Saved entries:
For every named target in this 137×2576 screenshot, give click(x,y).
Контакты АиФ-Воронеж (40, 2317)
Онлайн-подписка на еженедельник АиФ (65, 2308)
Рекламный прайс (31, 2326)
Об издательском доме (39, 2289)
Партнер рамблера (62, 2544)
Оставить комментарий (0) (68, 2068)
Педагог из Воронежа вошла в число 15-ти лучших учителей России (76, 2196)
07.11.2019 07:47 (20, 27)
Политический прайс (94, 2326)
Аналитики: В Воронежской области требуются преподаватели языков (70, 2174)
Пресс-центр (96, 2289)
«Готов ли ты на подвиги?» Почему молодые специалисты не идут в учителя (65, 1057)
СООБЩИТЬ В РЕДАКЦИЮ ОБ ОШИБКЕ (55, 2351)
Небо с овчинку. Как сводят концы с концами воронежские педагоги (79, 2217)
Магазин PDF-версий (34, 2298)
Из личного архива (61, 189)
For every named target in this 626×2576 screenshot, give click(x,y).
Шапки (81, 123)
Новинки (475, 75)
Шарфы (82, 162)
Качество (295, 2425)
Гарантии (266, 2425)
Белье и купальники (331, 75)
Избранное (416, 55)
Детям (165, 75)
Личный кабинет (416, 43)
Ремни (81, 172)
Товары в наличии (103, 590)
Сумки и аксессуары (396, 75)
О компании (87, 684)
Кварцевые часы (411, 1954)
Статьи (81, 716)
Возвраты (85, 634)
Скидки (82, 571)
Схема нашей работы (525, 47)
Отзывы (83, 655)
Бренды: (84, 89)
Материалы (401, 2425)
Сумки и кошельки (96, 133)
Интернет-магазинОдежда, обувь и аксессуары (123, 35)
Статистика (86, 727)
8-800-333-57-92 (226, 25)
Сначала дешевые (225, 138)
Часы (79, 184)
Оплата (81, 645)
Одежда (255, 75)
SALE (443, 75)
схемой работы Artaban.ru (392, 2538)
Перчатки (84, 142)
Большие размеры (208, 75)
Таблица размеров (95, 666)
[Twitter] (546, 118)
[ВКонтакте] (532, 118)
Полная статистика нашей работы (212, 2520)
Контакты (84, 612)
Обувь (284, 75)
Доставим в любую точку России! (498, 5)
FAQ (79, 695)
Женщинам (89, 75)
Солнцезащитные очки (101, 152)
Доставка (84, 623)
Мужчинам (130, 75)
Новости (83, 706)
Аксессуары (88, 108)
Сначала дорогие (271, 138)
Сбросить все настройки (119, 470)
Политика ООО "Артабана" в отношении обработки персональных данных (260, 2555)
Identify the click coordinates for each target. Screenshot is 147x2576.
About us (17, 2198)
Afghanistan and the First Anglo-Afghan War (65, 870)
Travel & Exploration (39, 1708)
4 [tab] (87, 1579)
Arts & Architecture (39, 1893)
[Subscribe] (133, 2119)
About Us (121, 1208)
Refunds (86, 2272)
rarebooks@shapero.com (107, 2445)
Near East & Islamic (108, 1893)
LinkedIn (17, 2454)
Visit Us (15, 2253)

• **Exercise aim**: Each entry above needs to be retyped exactly as it appears.

• **Solution to the exercise**:
For every named target in this 137×2576 screenshot, give click(x,y).
Контакты АиФ-Воронеж (40, 2317)
Онлайн-подписка на еженедельник АиФ (65, 2308)
Рекламный прайс (31, 2326)
Об издательском доме (39, 2289)
Партнер рамблера (62, 2544)
Оставить комментарий (0) (68, 2068)
Педагог из Воронежа вошла в число 15-ти лучших учителей России (76, 2196)
07.11.2019 07:47 (20, 27)
Политический прайс (94, 2326)
Аналитики: В Воронежской области требуются преподаватели языков (70, 2174)
Пресс-центр (96, 2289)
«Готов ли ты на подвиги?» Почему молодые специалисты не идут в учителя (65, 1057)
СООБЩИТЬ В РЕДАКЦИЮ ОБ ОШИБКЕ (55, 2351)
Небо с овчинку. Как сводят концы с концами воронежские педагоги (79, 2217)
Магазин PDF-версий (34, 2298)
Из личного архива (61, 189)
For every named target in this 626×2576 screenshot, give click(x,y).
Шапки (81, 123)
Новинки (475, 75)
Шарфы (82, 162)
Качество (295, 2425)
Гарантии (266, 2425)
Белье и купальники (331, 75)
Избранное (416, 55)
Детям (165, 75)
Личный кабинет (416, 43)
Ремни (81, 172)
Товары в наличии (103, 590)
Сумки и аксессуары (396, 75)
О компании (87, 684)
Кварцевые часы (411, 1954)
Статьи (81, 716)
Возвраты (85, 634)
Скидки (82, 571)
Схема нашей работы (525, 47)
Отзывы (83, 655)
Бренды: (84, 89)
Материалы (401, 2425)
Сумки и кошельки (96, 133)
Интернет-магазинОдежда, обувь и аксессуары (123, 35)
Статистика (86, 727)
8-800-333-57-92 (226, 25)
Сначала дешевые (225, 138)
Часы (79, 184)
Оплата (81, 645)
Одежда (255, 75)
SALE (443, 75)
схемой работы Artaban.ru (392, 2538)
Перчатки (84, 142)
Большие размеры (208, 75)
Таблица размеров (95, 666)
[Twitter] (546, 118)
[ВКонтакте] (532, 118)
Полная статистика нашей работы (212, 2520)
Контакты (84, 612)
Обувь (284, 75)
Доставим в любую точку России! (498, 5)
FAQ (79, 695)
Женщинам (89, 75)
Солнцезащитные очки (101, 152)
Доставка (84, 623)
Мужчинам (130, 75)
Новости (83, 706)
Аксессуары (88, 108)
Сначала дорогие (271, 138)
Сбросить все настройки (119, 470)
Политика ООО "Артабана" в отношении обработки персональных данных (260, 2555)
Identify the click coordinates for each target. Screenshot is 147x2576.
About us (17, 2198)
Afghanistan and the First Anglo-Afghan War (65, 870)
Travel & Exploration (39, 1708)
4 [tab] (87, 1579)
Arts & Architecture (39, 1893)
[Subscribe] (133, 2119)
About Us (121, 1208)
Refunds (86, 2272)
rarebooks@shapero.com (107, 2445)
Near East & Islamic (108, 1893)
LinkedIn (17, 2454)
Visit Us (15, 2253)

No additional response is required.